それから昨日、産業界、農業、林業など各界の方々と、特に昨今の経済状況の中でどういう短期・中長期の景気対策、雇用対策、あるいは産業政策をやっていくかということについて意見交換の会を、「ふるさと経済再生有識者会議」と言っているのですが、持たせていただきました。メンバーをご覧いただきますと商も工も農も林も代表格の方々が入っておられますし、労働界も入っておりますけれども、そういった政策と合わせてそこでもこういった県の財政状況について、私どもの今の腹案についてお話をさせていただきました。

今日こうやって発表させていただくわけなのですけれど、いろいろな機会を捉えて県内各界にお話を申し上げ、もちろん職員にも徹底をしないといけませんし、ということで着地点に向けてやっていきたいと思っております。
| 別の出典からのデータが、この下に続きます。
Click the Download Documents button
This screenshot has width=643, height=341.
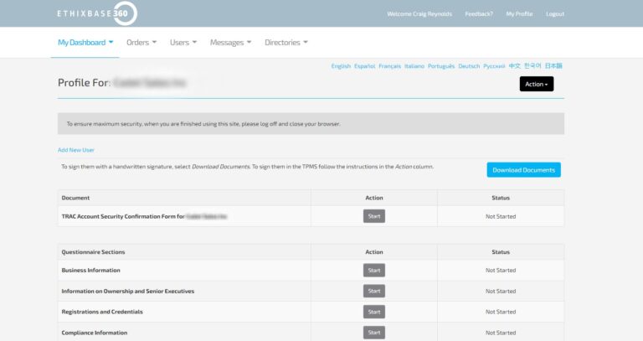pyautogui.click(x=523, y=170)
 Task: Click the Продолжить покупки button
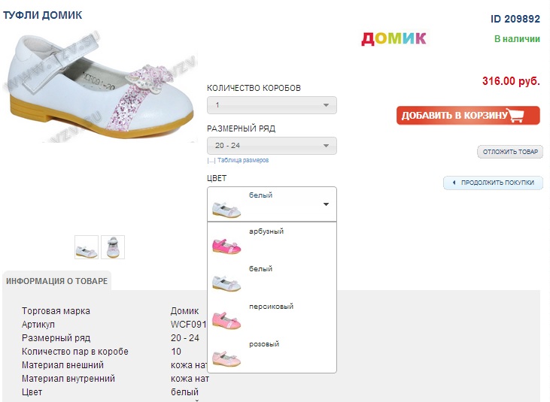493,183
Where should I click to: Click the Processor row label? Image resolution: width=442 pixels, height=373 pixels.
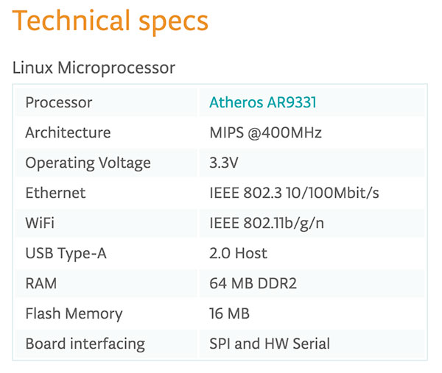coord(59,102)
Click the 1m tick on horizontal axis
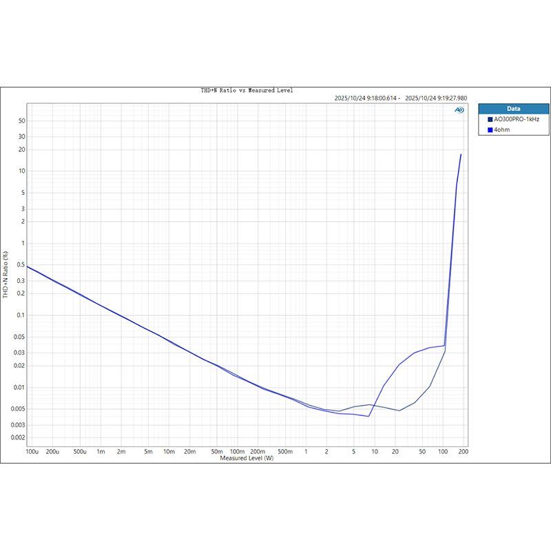This screenshot has height=551, width=551. [100, 452]
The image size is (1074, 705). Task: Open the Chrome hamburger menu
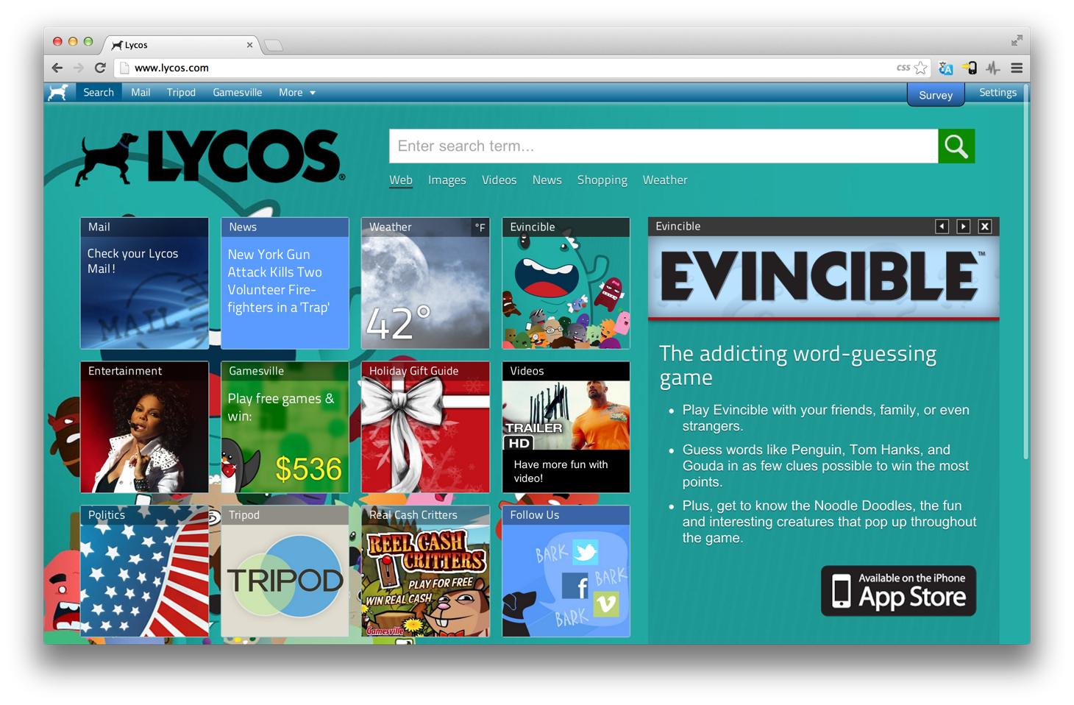point(1017,68)
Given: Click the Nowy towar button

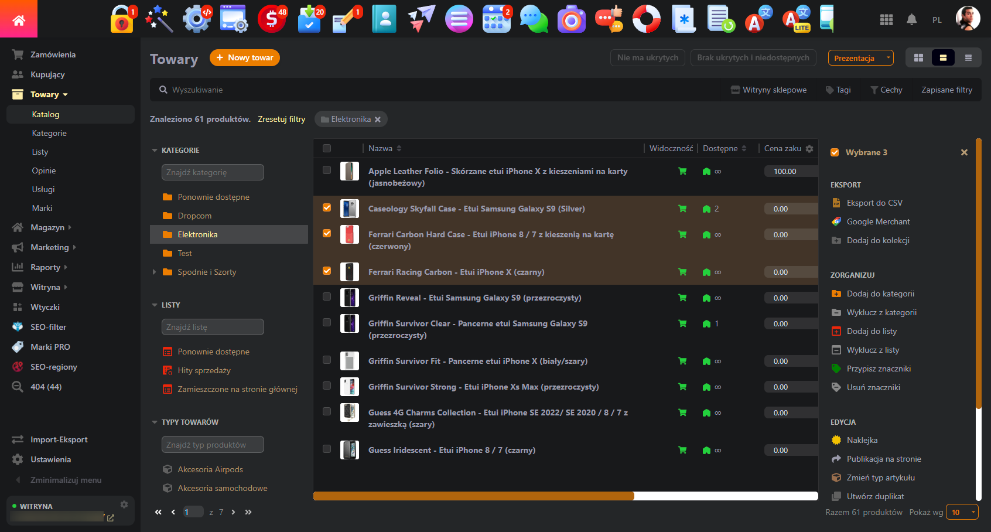Looking at the screenshot, I should 245,57.
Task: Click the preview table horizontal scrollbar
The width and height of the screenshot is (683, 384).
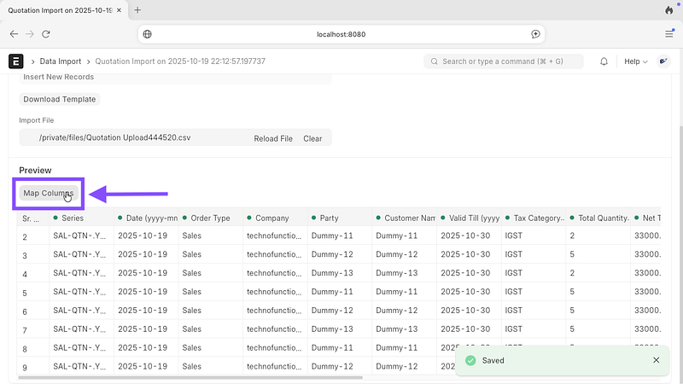Action: pos(188,376)
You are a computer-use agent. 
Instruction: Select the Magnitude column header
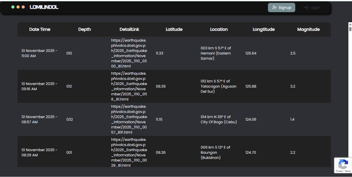click(x=308, y=29)
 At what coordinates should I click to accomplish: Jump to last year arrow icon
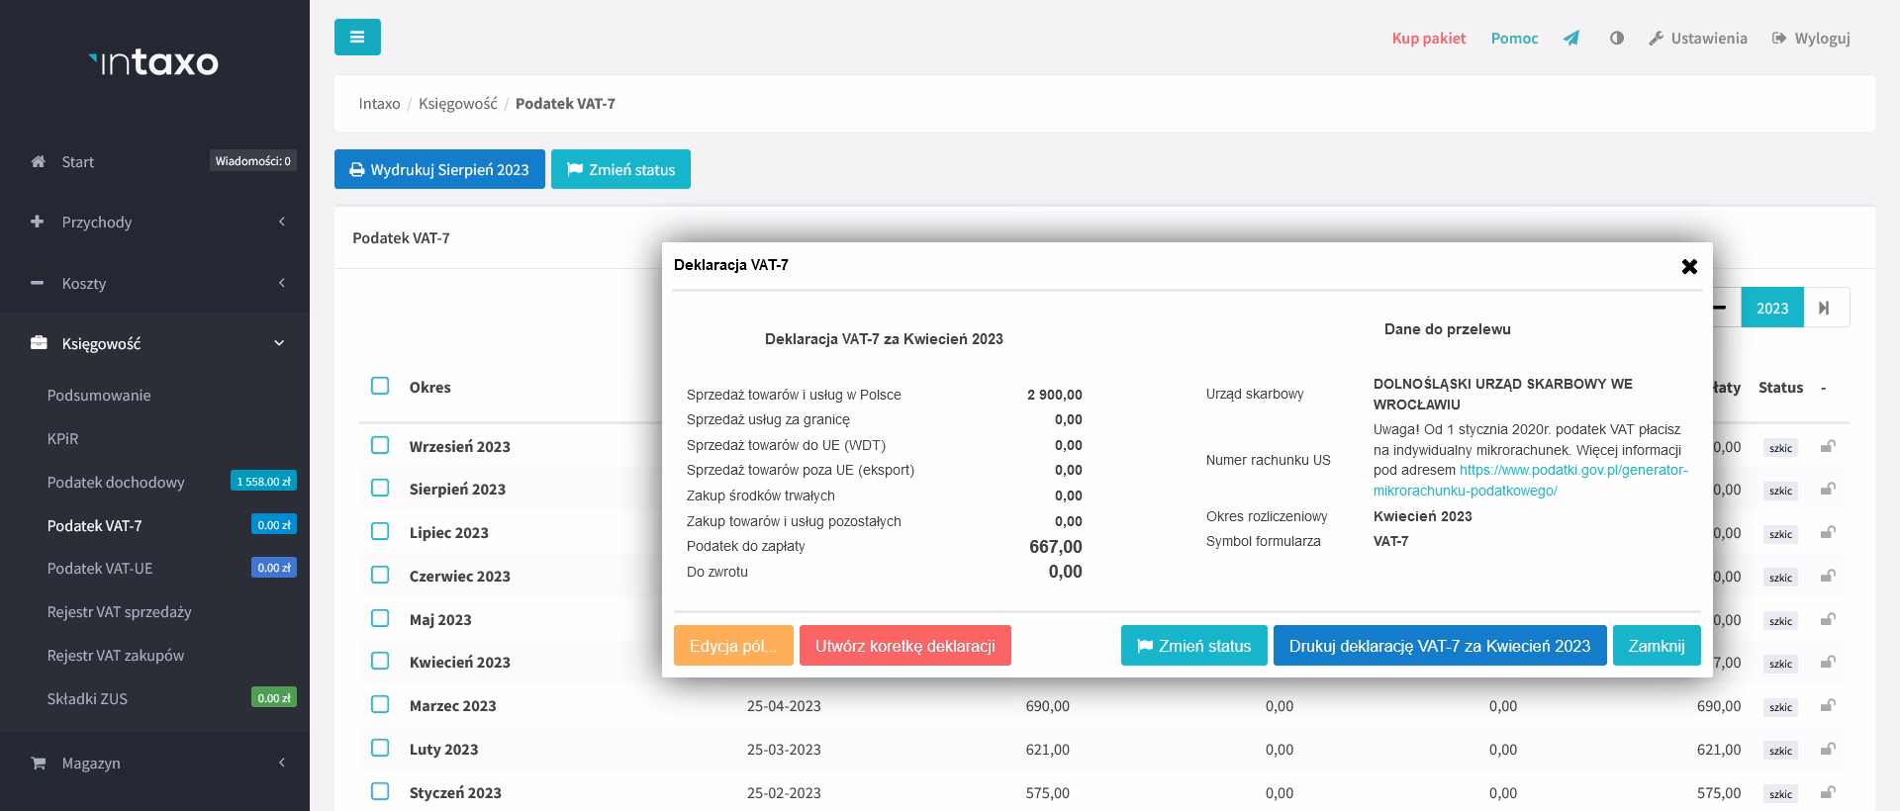point(1825,308)
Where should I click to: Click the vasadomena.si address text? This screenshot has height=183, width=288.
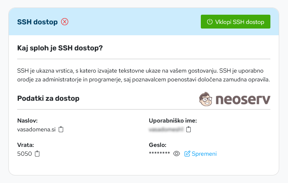(36, 129)
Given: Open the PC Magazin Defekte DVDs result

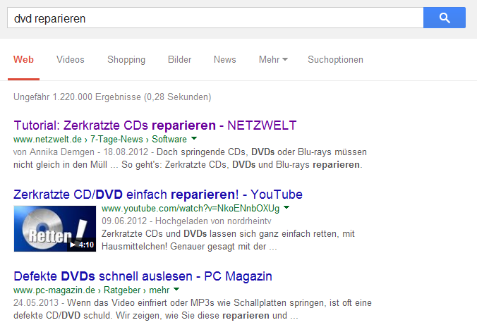Looking at the screenshot, I should pyautogui.click(x=143, y=276).
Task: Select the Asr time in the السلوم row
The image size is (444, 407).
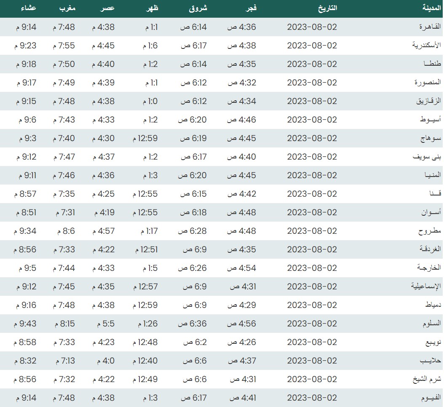Action: pyautogui.click(x=103, y=324)
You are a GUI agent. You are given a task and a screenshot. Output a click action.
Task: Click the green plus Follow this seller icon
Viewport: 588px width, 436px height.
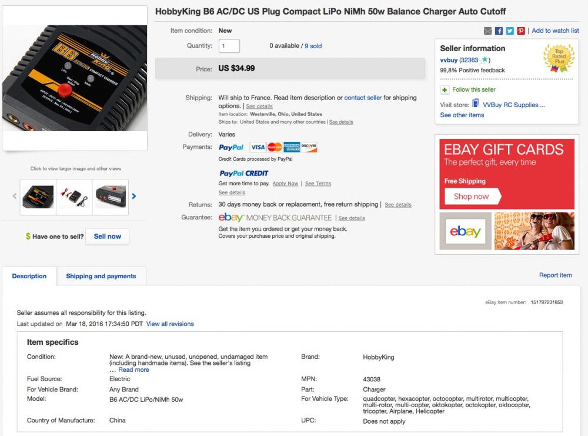pos(445,89)
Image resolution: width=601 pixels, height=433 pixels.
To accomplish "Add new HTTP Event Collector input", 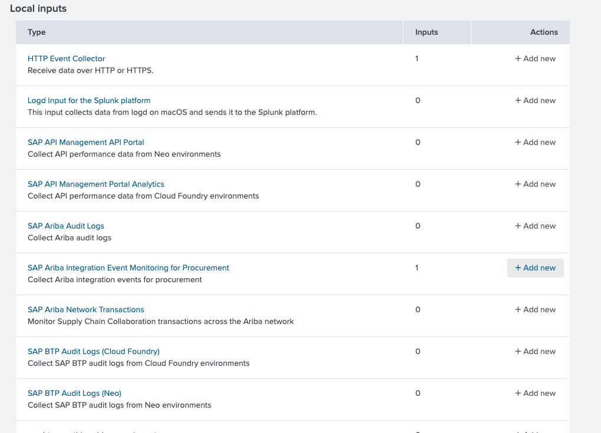I will coord(535,59).
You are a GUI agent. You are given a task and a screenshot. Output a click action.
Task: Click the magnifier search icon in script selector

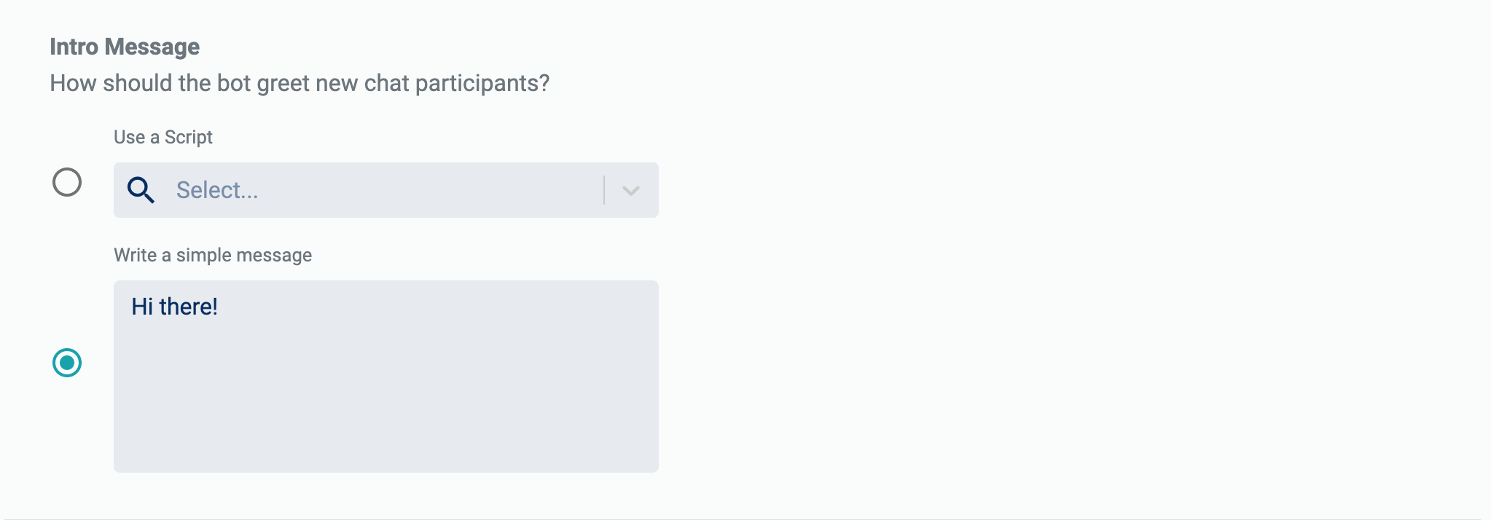point(141,190)
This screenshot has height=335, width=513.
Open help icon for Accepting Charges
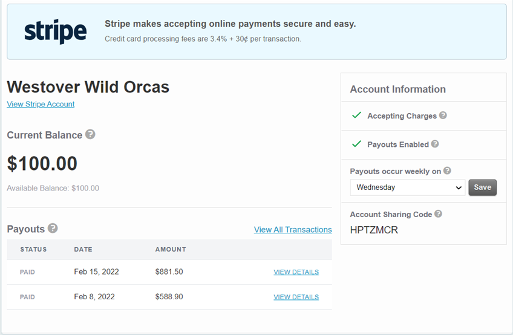pyautogui.click(x=443, y=115)
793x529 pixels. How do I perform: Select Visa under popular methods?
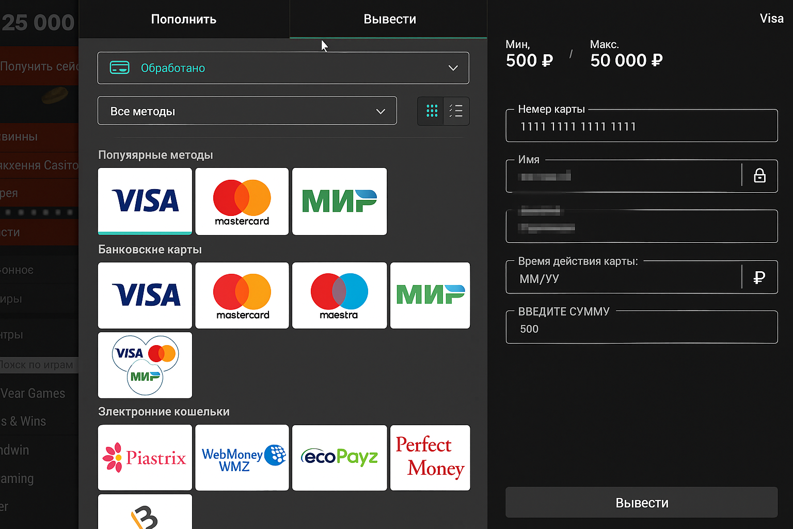(x=145, y=201)
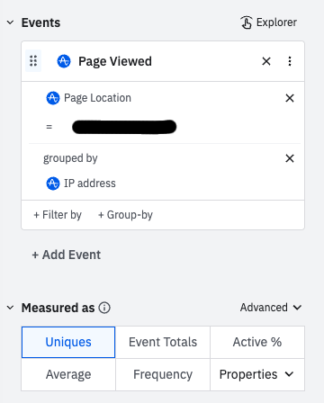Open the Properties measurement dropdown
Viewport: 324px width, 403px height.
(257, 374)
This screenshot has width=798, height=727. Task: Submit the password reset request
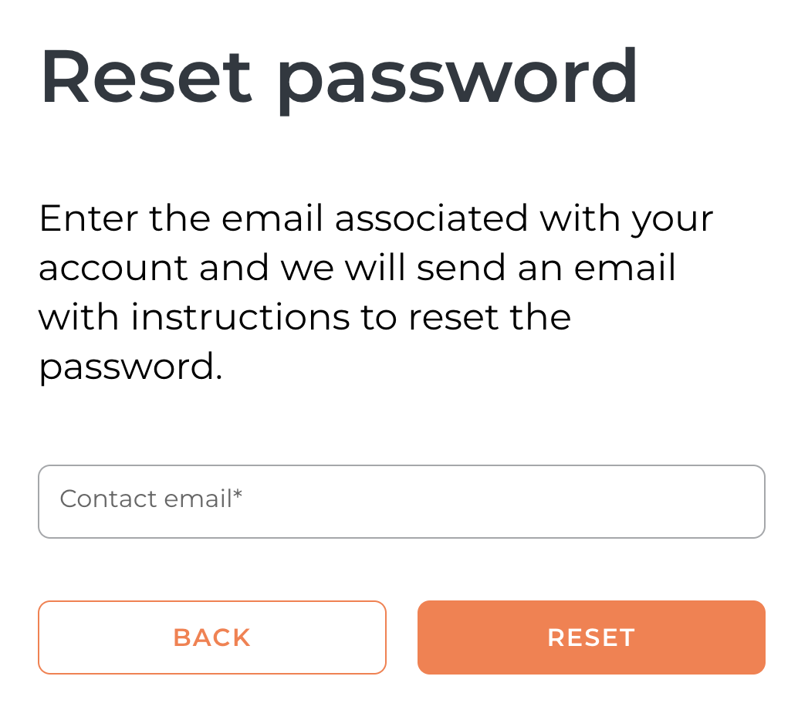click(x=591, y=637)
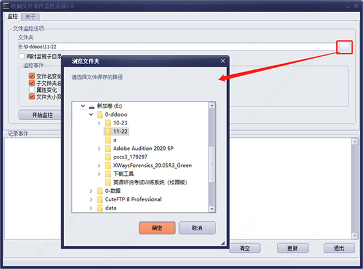Screen dimensions: 363x269
Task: Click the 取消 button in the dialog
Action: click(197, 228)
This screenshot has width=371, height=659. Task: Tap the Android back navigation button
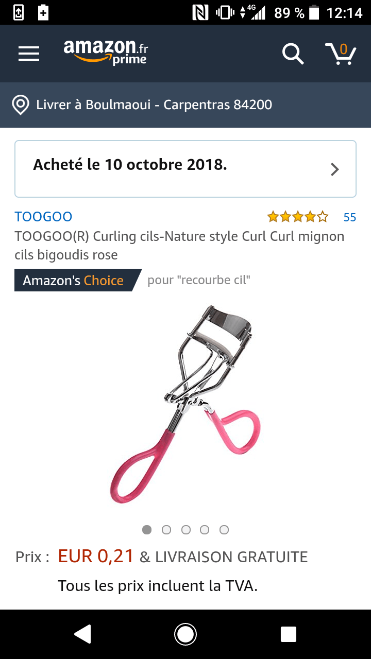[x=82, y=634]

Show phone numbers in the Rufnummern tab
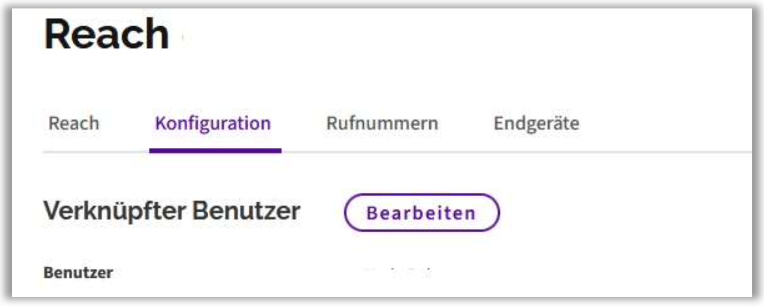382,123
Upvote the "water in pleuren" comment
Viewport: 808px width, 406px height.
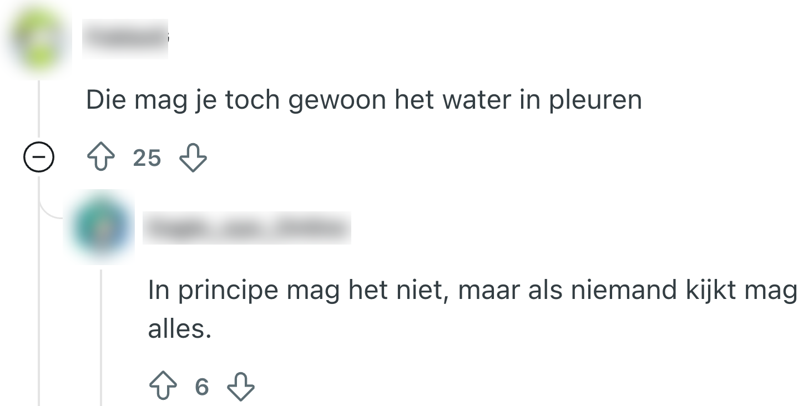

また諸団体向けの補助金でもいろいろな意見がございますので、各担当部局に、こういう全体像の中でひとつご協力をお願いしたい、ご理解をお願いしたいという類いのことをまだこれからやっていただく分があります。そういったことを来週、再来週と、各部局でそれぞれ所管部門についてやっていただくと、こんなことになろうかと思います。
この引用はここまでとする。